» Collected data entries
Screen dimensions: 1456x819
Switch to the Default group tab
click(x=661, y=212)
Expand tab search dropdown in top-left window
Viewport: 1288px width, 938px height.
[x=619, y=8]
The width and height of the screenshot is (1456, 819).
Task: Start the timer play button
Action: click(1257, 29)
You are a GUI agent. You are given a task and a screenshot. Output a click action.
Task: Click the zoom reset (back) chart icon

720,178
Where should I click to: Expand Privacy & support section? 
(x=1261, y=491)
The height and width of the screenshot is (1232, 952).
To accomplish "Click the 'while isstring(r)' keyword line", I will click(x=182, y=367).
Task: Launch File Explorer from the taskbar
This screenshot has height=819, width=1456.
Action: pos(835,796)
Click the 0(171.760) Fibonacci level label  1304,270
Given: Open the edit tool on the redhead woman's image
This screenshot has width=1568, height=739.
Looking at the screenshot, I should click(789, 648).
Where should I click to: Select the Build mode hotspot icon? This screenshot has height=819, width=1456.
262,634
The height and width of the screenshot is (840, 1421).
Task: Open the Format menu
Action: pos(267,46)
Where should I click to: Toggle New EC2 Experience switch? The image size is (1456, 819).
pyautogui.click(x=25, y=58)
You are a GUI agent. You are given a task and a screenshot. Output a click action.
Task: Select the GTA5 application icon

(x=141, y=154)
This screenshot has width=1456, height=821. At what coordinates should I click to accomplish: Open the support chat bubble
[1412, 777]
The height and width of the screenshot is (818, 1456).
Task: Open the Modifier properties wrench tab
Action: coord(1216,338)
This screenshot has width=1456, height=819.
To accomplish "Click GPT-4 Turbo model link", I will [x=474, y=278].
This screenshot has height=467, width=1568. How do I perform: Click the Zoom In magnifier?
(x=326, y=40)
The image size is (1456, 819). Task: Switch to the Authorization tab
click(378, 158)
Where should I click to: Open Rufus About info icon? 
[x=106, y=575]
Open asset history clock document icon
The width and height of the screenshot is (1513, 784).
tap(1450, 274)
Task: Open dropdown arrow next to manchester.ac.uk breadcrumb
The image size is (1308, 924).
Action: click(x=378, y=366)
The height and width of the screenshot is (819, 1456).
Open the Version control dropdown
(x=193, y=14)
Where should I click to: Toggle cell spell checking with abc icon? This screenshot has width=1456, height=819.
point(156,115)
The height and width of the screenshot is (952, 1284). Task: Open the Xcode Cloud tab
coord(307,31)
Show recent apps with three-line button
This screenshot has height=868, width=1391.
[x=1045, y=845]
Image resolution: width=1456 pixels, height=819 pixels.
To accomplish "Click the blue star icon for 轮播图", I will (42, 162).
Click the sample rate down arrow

» WHAT YOU NEED TO DO
Return every line above exactly as it stands.

» WORKED SOLUTION
Screen dimensions: 1456x819
Switch to the Default group tab
click(x=661, y=212)
Expand tab search dropdown in top-left window
Viewport: 1288px width, 938px height.
[x=619, y=8]
The width and height of the screenshot is (1456, 819).
Task: Start the timer play button
Action: click(1257, 29)
You are a GUI agent. You are given a task and a screenshot. Output a click action.
Task: Click the zoom reset (back) chart icon

720,178
Where should I click to: Expand Privacy & support section? 
(x=1261, y=491)
The height and width of the screenshot is (1232, 952).
To accomplish "Click the 'while isstring(r)' keyword line", I will click(x=182, y=367).
Task: Launch File Explorer from the taskbar
This screenshot has height=819, width=1456.
Action: pos(835,796)
Click the 0(171.760) Fibonacci level label  1304,270
Given: Open the edit tool on the redhead woman's image
This screenshot has width=1568, height=739.
Looking at the screenshot, I should click(789, 648).
Where should I click to: Select the Build mode hotspot icon? This screenshot has height=819, width=1456.
262,634
The height and width of the screenshot is (840, 1421).
Task: Open the Format menu
Action: pos(267,46)
Where should I click to: Toggle New EC2 Experience switch? The image size is (1456, 819).
pyautogui.click(x=25, y=58)
You are a GUI agent. You are given a task and a screenshot. Output a click action.
Task: Select the GTA5 application icon

(x=141, y=154)
This screenshot has width=1456, height=821. At what coordinates should I click to accomplish: Open the support chat bubble
[1412, 777]
The height and width of the screenshot is (818, 1456).
Task: Open the Modifier properties wrench tab
Action: coord(1216,338)
This screenshot has width=1456, height=819.
To accomplish "Click GPT-4 Turbo model link", I will [x=474, y=278].
This screenshot has height=467, width=1568. How do I perform: Click the Zoom In magnifier?
(x=326, y=40)
The image size is (1456, 819). Task: Switch to the Authorization tab
click(378, 158)
Where should I click to: Open Rufus About info icon? 
[x=106, y=575]
Open asset history clock document icon
The width and height of the screenshot is (1513, 784).
tap(1450, 274)
Task: Open dropdown arrow next to manchester.ac.uk breadcrumb
The image size is (1308, 924).
Action: click(x=378, y=366)
The height and width of the screenshot is (819, 1456).
Open the Version control dropdown
(x=193, y=14)
Where should I click to: Toggle cell spell checking with abc icon? This screenshot has width=1456, height=819.
point(156,115)
The height and width of the screenshot is (952, 1284). Task: Open the Xcode Cloud tab
coord(307,31)
Show recent apps with three-line button
This screenshot has height=868, width=1391.
[x=1045, y=845]
Image resolution: width=1456 pixels, height=819 pixels.
To accomplish "Click the blue star icon for 轮播图", I will (42, 162).
Click the sample rate down arrow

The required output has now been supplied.